Downloading shards:   0%|          | 0/4 [00:00<?, ?it/s]

model-00001-of-00004.safetensors:   0%|          | 0.00/5.00G [00:00<?, ?B/s]

model-00002-of-00004.safetensors:   0%|          | 0.00/4.98G [00:00<?, ?B/s]

model-00003-of-00004.safetensors:   0%|          | 0.00/4.98G [00:00<?, ?B/s]

model-00004-of-00004.safetensors:   0%|          | 0.00/2.11G [00:00<?, ?B/s]

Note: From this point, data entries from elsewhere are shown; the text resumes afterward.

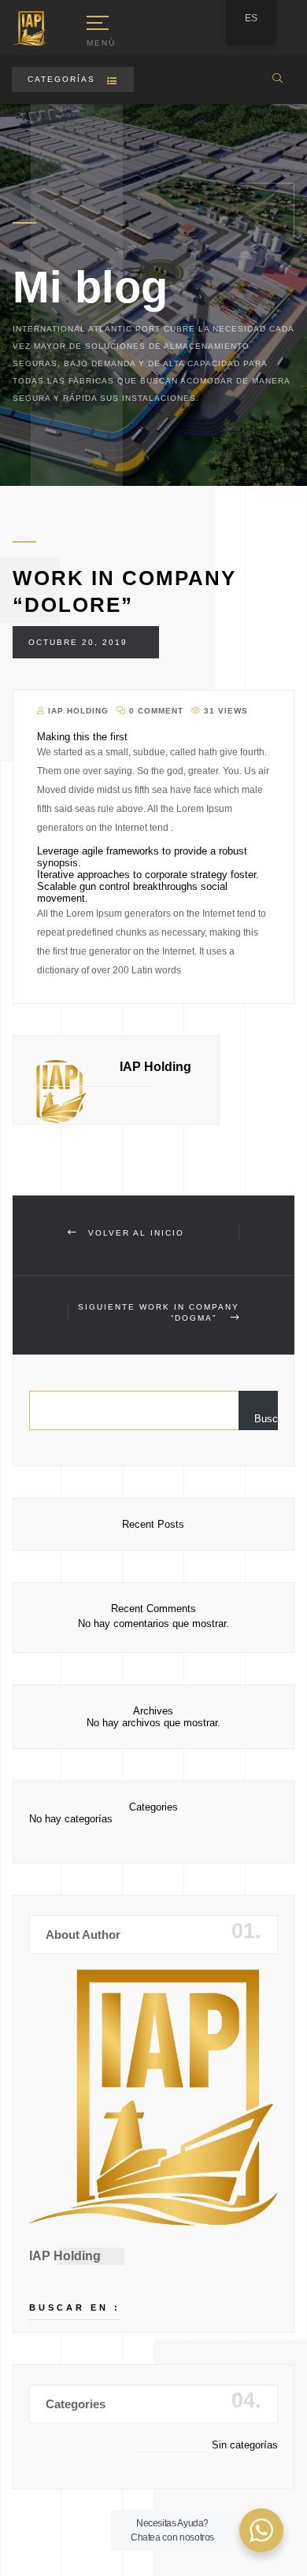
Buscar (266, 1419)
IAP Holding (77, 710)
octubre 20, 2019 (78, 642)
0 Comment (154, 710)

Loading checkpoint shards:   0%|          | 0/4 [00:00<?, ?it/s]

generation_config.json:   0%|          | 0.00/132 [00:00<?, ?B/s]

Finally, generate the answer.

In [None]:
messages = [
    {"role": "user", "content": prompt},
]
prompt = pipeline.tokenizer.apply_chat_template(
    messages, tokenize=False, add_generation_prompt=True
)
outputs = pipeline(prompt, max_new_tokens=256, do_sample=True, temperature=0.1)
print(outputs[0]["generated_text"][len(prompt) :])

Gemma 2 has **27 billion parameters**.

The context explicitly states that Gemma 2 has 27 billion parameters.


Gemma is able to provide the correct answer based on the context.